### Challenge
Write the items from the very first one through the line containing "I will point(653,210)." as a two-column CSV with the headers input and output. Give one row per item, holding its text and its answer, each in a single quoted field with line breaks replaced by spaces.

### Extracted entries
################

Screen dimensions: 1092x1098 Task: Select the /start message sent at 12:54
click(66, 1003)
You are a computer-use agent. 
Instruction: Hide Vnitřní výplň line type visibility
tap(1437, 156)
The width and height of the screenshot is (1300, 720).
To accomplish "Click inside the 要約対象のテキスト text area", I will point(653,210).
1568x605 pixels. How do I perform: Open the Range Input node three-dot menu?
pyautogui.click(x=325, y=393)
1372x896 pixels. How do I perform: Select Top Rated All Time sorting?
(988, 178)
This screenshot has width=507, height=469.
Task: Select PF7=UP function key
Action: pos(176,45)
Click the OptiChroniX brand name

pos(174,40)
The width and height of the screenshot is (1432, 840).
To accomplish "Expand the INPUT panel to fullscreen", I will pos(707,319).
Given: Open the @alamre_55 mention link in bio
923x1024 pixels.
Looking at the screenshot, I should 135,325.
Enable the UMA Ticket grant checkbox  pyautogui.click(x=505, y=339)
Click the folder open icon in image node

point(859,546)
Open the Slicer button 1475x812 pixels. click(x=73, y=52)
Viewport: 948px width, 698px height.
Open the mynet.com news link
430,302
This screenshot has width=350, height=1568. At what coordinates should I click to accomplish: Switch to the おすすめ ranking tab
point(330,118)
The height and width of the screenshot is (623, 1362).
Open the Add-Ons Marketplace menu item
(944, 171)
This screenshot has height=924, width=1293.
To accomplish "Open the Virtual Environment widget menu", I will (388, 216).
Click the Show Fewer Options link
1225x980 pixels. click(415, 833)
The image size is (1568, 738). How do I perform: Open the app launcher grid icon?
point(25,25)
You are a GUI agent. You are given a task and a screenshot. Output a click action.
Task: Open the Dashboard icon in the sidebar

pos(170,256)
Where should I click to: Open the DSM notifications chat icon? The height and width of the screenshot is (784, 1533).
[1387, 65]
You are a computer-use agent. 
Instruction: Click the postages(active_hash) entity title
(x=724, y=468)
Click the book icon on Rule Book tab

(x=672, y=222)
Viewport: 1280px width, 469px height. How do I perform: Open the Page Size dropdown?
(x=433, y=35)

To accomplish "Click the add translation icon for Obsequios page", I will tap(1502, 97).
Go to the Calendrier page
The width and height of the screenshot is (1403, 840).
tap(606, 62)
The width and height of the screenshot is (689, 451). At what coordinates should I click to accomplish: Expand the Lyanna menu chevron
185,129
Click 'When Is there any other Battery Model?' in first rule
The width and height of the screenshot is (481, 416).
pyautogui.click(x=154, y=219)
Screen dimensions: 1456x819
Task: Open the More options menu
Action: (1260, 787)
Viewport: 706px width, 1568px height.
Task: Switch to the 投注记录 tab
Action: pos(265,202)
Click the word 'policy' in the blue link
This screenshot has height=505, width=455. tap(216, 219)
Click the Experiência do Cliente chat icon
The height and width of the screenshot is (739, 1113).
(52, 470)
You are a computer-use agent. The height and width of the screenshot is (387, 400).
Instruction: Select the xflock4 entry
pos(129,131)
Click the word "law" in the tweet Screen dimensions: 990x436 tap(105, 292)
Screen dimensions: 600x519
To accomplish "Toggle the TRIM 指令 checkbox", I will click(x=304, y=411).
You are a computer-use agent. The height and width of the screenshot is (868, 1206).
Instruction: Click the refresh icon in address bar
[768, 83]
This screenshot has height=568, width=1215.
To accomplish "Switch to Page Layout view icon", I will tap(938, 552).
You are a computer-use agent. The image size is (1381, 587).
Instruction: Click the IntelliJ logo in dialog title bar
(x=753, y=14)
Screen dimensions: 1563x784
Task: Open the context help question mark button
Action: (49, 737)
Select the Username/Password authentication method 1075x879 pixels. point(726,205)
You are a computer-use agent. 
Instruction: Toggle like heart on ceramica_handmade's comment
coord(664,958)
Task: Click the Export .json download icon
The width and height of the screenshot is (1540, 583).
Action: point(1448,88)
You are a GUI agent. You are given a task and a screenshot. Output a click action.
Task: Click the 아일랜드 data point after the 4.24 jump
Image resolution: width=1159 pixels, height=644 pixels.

################

### Expected output
input,output
"Screen dimensions: 1092x1098 Task: Select the /start message sent at 12:54","click(66, 1003)"
"You are a computer-use agent. Instruction: Hide Vnitřní výplň line type visibility","tap(1437, 156)"
"The width and height of the screenshot is (1300, 720). To accomplish ""Click inside the 要約対象のテキスト text area"",","I will point(653,210)."